### Exercise details
Would you output, exactly as written, the line with "Screen dimensions: 1103x655" and all lines after it to the end of the data below, and no others?

### The data
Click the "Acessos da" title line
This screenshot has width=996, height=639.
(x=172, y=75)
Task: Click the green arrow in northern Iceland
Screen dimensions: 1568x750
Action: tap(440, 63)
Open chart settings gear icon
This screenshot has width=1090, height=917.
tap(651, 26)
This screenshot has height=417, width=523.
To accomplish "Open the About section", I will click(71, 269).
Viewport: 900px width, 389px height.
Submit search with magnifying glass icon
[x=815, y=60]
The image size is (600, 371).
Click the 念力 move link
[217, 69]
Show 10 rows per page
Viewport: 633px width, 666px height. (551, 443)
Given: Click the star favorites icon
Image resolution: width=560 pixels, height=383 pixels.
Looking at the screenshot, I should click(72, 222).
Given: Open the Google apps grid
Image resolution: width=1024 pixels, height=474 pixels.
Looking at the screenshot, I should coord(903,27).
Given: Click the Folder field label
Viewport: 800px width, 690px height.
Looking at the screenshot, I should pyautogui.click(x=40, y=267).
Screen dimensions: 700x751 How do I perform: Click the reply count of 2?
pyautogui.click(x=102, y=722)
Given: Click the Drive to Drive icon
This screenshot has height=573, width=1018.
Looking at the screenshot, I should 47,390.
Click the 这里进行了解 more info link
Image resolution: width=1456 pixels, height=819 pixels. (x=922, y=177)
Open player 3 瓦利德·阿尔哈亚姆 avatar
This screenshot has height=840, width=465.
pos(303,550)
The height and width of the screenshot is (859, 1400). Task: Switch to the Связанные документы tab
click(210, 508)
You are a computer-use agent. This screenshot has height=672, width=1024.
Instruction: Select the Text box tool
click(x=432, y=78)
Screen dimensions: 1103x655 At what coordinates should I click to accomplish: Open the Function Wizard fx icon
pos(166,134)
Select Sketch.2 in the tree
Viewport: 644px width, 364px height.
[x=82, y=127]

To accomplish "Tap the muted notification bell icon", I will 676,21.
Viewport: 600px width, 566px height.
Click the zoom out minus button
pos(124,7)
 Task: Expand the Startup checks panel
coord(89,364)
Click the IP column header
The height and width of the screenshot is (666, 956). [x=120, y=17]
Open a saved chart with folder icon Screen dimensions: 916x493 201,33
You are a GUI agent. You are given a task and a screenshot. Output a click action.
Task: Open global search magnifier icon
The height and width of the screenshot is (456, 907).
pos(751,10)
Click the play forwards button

### Result for this task
Screen dimensions: 1103x655 At what coordinates should I click to accomplish: Open the Function Wizard fx icon
pos(166,134)
Select Sketch.2 in the tree
Viewport: 644px width, 364px height.
[x=82, y=127]

To accomplish "Tap the muted notification bell icon", I will 676,21.
Viewport: 600px width, 566px height.
Click the zoom out minus button
pos(124,7)
 Task: Expand the Startup checks panel
coord(89,364)
Click the IP column header
The height and width of the screenshot is (666, 956). [x=120, y=17]
Open a saved chart with folder icon Screen dimensions: 916x493 201,33
You are a GUI agent. You are given a task and a screenshot. Output a click action.
Task: Open global search magnifier icon
The height and width of the screenshot is (456, 907).
pos(751,10)
Click the play forwards button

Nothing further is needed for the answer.